Task requirements
In the entries below, repeat only the lines between those holding "How do I perform: Open" and "the Salesforce Marketing", inclusive. Leave pictures out.

Record extracts
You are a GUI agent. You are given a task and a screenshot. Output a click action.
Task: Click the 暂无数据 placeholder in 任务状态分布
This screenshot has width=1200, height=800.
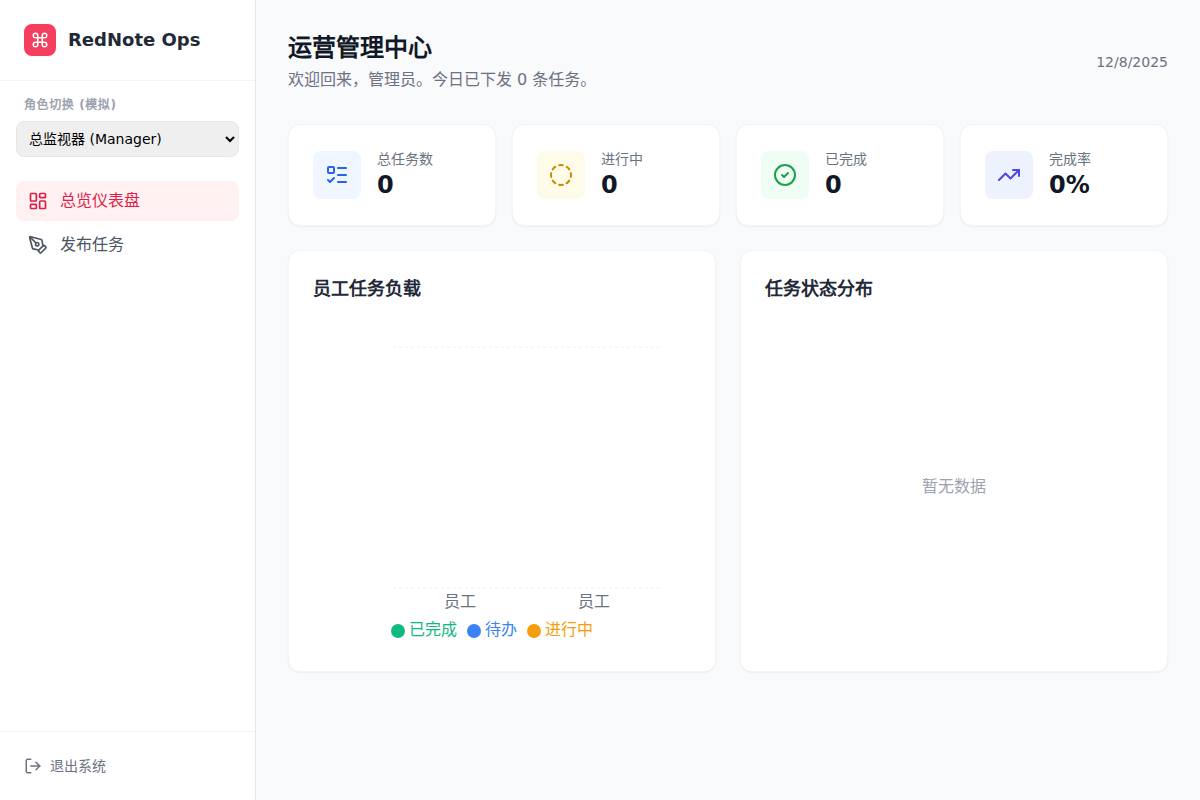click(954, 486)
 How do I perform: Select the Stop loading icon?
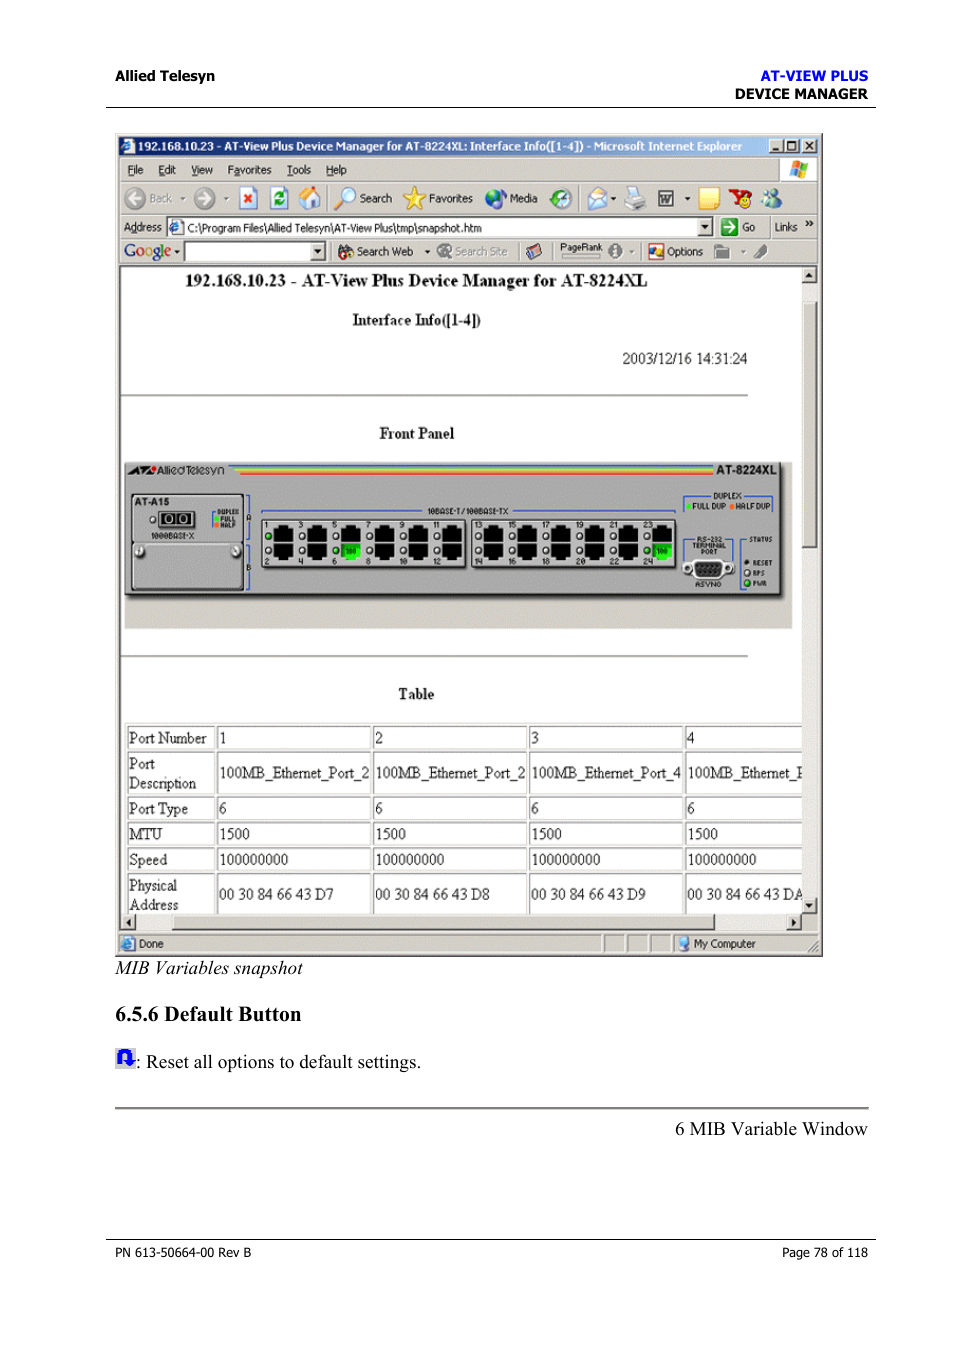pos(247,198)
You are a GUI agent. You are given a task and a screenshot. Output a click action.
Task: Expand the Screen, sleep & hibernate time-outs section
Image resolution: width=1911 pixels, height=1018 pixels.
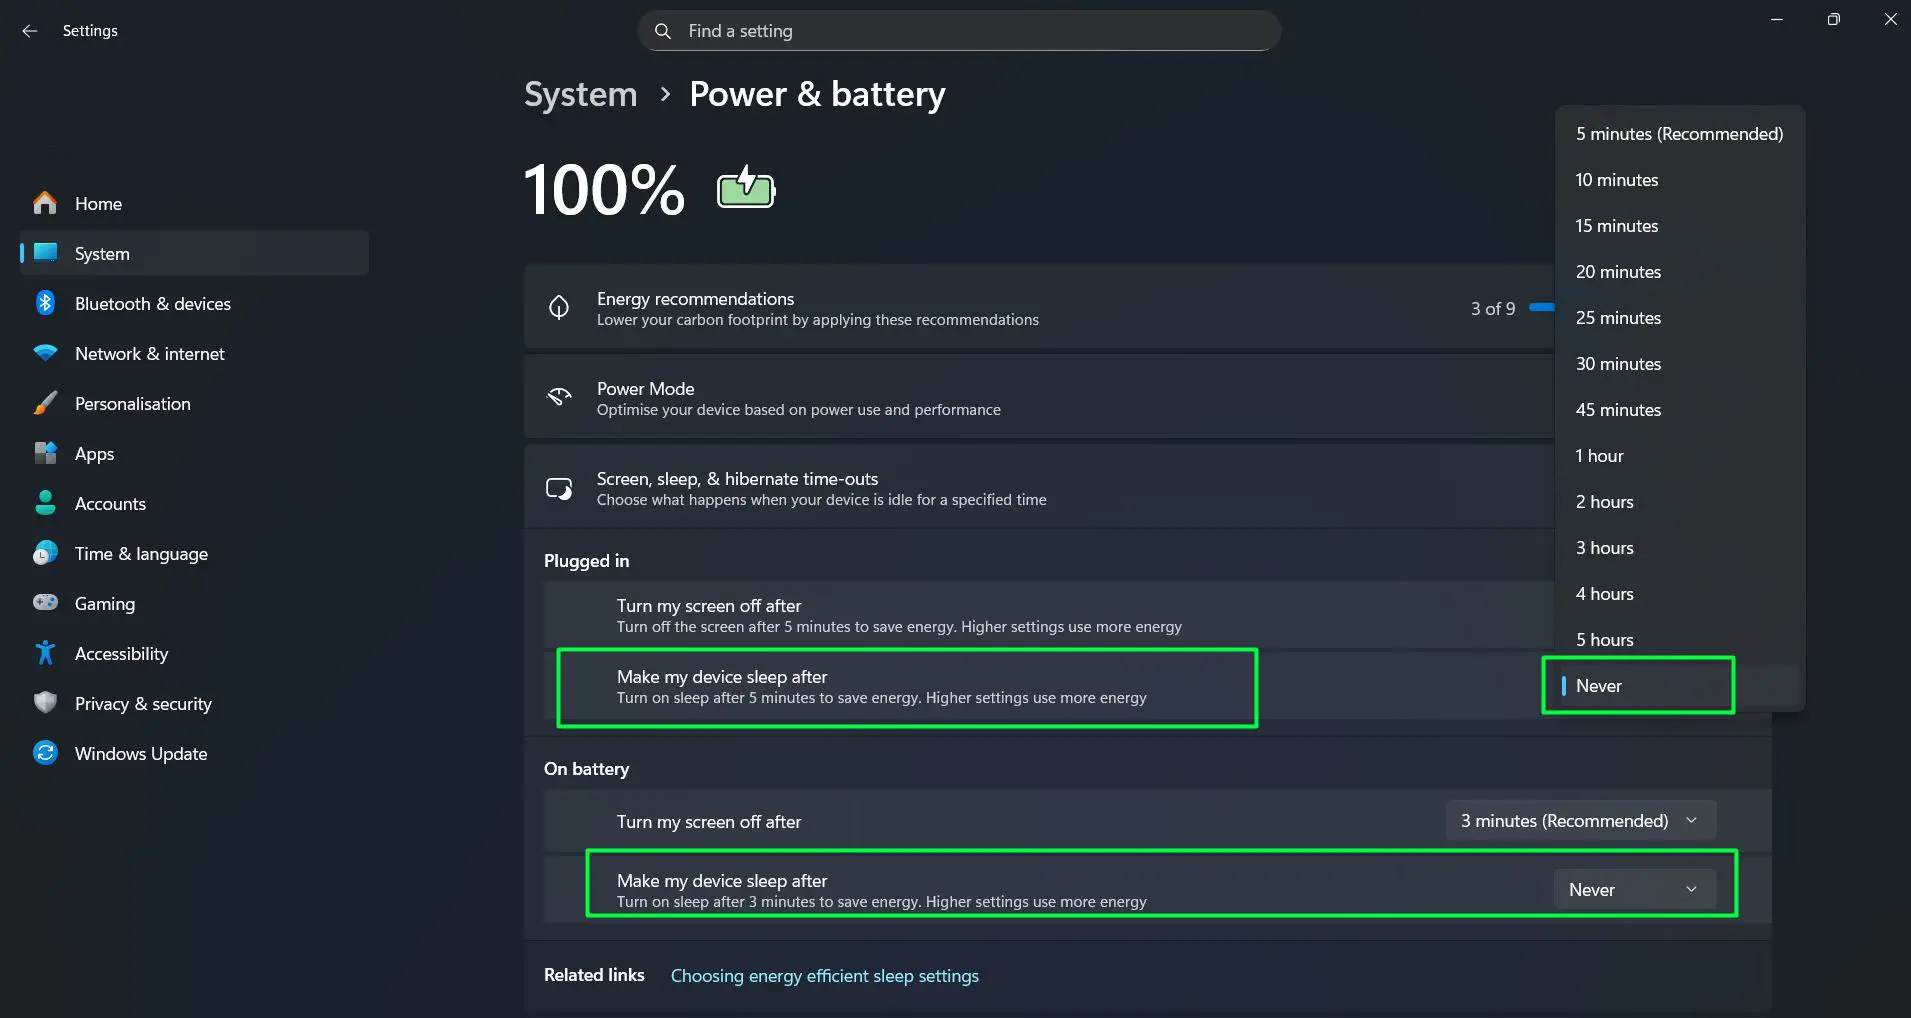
* * *
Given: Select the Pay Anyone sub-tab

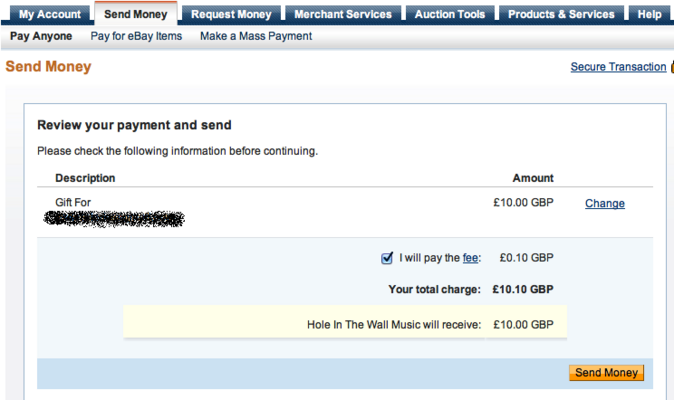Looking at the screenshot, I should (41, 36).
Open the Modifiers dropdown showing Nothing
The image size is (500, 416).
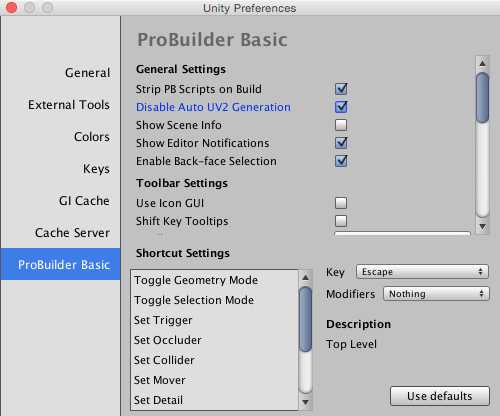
...
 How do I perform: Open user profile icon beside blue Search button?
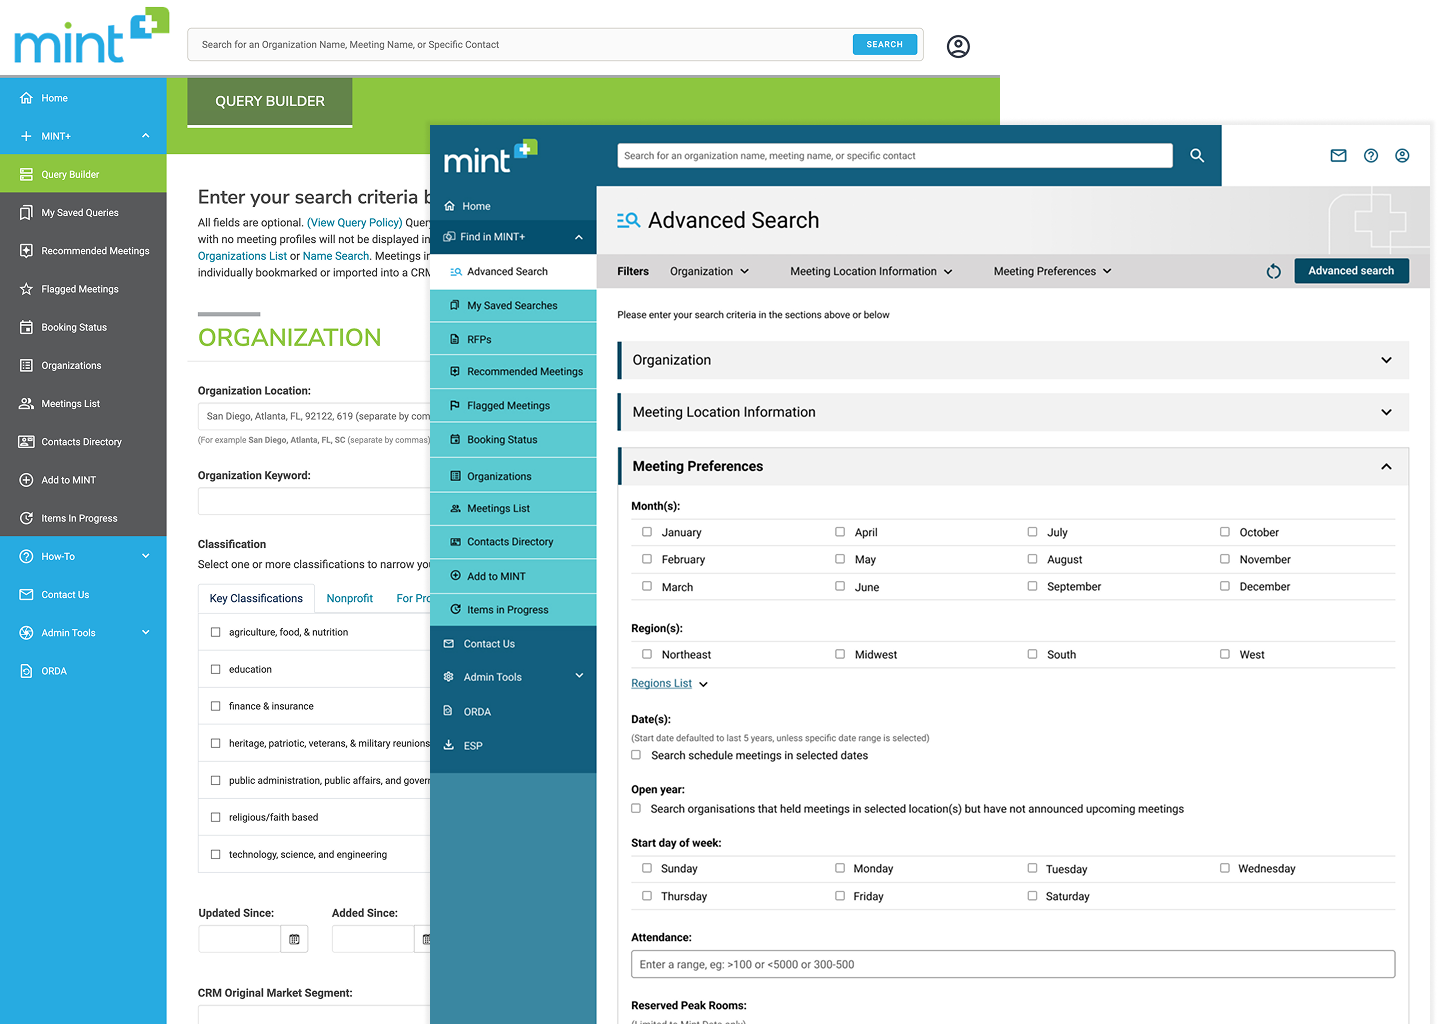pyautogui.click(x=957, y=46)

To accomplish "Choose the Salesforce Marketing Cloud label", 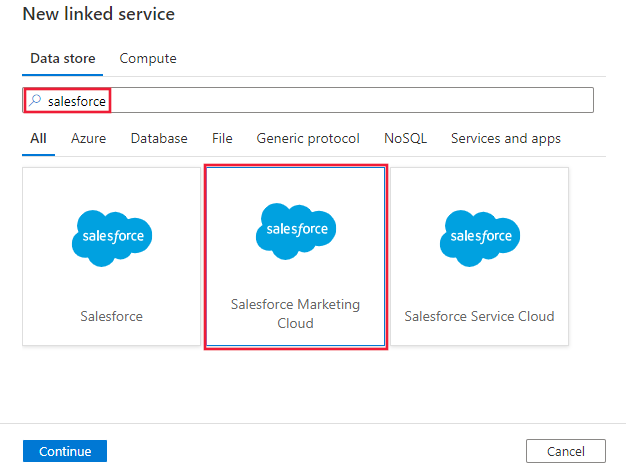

Answer section
 How do I perform: Open user profile icon beside blue Search button?
pyautogui.click(x=957, y=46)

To accomplish "Choose the Salesforce Marketing Cloud label", 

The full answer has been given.